The massive earthquake that struck Chile on Saturday provides a good look at how California might fare after a large temblor, experts said Monday.
Chile and California are both leaders in seismic safety engineering due to the frequency of large quakes in both places. Their strengths lie in different areas, however, so their structural engineers have been able to learn new things from each other.
The 8.8-magnitude quake near Concepción, though 500 times more powerful than the January quake in Haiti, caused comparatively less damage and tens of thousands fewer deaths. The reason is that Chile has advanced building codes, many developed in consultation with California, said Jose Restrepo, a professor of structural engineering at the University of California, San Diego.

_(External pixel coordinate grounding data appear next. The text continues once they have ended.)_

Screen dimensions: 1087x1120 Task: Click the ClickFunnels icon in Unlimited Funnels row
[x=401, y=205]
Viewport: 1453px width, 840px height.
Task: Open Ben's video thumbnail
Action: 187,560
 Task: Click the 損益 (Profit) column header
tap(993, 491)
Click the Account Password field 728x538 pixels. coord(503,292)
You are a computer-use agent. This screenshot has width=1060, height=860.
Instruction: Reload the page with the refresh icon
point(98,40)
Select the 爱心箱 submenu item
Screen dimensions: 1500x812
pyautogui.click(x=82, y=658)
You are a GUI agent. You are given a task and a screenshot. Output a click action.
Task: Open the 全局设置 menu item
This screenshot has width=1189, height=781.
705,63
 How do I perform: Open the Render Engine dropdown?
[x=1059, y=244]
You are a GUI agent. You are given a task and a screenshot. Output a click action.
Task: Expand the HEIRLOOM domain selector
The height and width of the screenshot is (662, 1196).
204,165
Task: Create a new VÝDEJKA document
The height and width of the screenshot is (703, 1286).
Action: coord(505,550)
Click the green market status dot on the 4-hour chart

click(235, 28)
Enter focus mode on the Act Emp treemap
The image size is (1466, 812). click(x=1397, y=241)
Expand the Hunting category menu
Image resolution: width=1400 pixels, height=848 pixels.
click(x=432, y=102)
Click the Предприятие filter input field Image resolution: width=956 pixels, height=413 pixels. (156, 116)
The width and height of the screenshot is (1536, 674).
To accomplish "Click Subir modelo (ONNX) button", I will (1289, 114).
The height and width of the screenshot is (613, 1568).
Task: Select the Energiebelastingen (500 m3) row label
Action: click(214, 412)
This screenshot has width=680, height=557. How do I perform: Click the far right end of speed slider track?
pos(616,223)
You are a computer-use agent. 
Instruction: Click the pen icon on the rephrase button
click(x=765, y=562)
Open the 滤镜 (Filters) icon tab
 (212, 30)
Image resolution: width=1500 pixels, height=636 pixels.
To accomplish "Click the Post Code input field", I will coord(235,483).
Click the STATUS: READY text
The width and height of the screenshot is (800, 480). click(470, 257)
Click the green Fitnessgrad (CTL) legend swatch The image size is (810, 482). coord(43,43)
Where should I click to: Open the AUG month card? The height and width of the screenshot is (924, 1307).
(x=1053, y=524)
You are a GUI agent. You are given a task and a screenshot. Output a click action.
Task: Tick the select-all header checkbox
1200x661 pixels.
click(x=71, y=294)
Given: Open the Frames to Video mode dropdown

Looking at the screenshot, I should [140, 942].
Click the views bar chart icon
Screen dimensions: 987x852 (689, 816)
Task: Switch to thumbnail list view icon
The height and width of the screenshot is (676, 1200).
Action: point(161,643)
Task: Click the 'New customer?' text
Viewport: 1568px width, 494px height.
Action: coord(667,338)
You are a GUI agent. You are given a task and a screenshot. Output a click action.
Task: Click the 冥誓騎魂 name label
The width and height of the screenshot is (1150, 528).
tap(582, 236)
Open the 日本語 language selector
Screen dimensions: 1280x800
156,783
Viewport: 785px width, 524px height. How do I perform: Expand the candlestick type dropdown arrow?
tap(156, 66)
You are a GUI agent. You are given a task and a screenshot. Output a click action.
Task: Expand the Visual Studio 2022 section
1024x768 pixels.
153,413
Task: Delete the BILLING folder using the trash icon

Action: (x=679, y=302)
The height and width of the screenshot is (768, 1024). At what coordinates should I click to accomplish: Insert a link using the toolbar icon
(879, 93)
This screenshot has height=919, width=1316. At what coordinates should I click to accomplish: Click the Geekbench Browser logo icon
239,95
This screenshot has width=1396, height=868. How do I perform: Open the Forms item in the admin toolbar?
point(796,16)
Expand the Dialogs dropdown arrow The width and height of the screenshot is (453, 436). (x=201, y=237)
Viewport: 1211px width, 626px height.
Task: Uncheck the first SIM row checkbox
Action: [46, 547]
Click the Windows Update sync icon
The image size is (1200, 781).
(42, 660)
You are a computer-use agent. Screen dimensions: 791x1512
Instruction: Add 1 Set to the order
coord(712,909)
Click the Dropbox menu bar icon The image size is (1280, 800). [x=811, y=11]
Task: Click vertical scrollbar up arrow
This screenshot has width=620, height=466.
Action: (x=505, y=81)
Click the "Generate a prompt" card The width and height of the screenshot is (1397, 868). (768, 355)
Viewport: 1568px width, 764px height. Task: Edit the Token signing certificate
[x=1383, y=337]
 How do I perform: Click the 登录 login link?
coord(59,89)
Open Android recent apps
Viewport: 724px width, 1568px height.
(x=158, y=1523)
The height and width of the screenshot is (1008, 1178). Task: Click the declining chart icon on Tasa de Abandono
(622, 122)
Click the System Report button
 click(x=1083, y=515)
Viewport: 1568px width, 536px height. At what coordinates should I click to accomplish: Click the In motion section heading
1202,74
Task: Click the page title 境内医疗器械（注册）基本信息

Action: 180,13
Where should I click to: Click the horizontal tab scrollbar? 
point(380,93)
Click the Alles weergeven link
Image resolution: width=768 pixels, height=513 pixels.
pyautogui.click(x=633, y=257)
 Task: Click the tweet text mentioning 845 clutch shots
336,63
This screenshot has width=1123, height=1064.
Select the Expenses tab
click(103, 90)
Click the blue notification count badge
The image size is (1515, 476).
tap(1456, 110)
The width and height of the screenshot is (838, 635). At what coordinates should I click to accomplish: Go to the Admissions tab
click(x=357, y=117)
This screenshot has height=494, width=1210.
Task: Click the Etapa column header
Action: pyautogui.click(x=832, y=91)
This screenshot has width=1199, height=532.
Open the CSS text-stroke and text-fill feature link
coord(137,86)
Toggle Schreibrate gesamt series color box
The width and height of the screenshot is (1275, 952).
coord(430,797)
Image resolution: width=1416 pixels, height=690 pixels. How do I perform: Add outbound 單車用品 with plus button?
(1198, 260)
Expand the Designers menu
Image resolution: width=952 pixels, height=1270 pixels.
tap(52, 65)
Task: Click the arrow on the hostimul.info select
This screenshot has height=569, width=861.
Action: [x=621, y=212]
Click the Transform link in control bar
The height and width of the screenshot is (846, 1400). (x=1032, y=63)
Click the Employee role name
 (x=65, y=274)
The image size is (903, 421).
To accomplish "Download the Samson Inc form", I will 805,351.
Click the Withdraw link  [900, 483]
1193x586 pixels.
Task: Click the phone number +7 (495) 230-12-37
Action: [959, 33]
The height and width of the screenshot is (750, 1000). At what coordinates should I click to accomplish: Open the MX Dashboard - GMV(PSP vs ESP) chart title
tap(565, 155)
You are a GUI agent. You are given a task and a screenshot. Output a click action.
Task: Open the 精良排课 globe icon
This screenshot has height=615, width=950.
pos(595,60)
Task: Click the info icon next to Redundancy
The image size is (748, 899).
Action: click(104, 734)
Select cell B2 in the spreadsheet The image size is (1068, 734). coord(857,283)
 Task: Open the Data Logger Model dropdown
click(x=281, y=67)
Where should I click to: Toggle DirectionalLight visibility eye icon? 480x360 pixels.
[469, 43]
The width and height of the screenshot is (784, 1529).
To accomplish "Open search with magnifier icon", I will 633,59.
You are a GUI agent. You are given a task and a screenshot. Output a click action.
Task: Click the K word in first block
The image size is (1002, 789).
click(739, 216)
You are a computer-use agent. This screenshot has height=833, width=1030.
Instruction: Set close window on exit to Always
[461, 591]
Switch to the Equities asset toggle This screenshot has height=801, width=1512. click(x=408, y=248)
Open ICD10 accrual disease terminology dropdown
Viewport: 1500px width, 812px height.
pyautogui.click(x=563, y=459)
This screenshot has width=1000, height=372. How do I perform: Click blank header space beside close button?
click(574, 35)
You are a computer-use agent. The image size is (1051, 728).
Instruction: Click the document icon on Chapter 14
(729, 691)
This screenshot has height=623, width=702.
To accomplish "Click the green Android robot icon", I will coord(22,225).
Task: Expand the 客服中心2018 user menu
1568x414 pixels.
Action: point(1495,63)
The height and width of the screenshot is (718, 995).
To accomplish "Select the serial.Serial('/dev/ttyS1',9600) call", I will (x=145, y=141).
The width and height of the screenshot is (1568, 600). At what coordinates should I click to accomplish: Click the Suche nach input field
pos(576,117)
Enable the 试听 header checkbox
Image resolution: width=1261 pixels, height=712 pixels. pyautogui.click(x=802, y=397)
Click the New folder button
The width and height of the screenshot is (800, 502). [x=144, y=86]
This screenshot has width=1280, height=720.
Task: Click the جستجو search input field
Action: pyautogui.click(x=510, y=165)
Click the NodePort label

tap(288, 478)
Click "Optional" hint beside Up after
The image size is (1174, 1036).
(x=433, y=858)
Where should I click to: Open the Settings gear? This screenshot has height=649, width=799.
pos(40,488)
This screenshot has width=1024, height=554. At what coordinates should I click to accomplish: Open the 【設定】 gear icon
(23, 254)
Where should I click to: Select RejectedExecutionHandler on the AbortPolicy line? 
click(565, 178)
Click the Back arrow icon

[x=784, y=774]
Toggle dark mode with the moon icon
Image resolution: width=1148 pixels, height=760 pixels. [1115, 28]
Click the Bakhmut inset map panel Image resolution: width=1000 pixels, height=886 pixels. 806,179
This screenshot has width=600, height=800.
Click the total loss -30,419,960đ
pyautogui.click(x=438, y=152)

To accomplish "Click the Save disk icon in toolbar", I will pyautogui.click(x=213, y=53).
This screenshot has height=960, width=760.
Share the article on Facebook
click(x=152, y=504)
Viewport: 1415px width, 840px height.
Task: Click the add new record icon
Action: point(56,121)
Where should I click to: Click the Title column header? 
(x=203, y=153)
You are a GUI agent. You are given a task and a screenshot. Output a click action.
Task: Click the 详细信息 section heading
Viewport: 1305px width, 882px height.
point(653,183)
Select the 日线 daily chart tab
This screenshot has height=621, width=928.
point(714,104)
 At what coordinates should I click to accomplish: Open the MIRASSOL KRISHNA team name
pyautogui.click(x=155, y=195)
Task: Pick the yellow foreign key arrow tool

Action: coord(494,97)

Chile has been diligent in upgrading its large government and residential buildings, and few were damaged.
"In spite of all that we see on the news, Chileans have fared fairly well because they have taken these things very seriously," said Restrepo, an adviser to the Chilean government on its seismic building codes. "There is a lot of devastation and damage, but it could have been much worse."
Chile's standards for strengthening old bridges and building new ones, however, have not been adequate, he said, and many bridges collapsed in Saturday's quake.
"They could copy some of the very good procedures we have from Caltrans," he said.
Nearly all of California's major highway bridges have been upgraded to withstand earthquakes.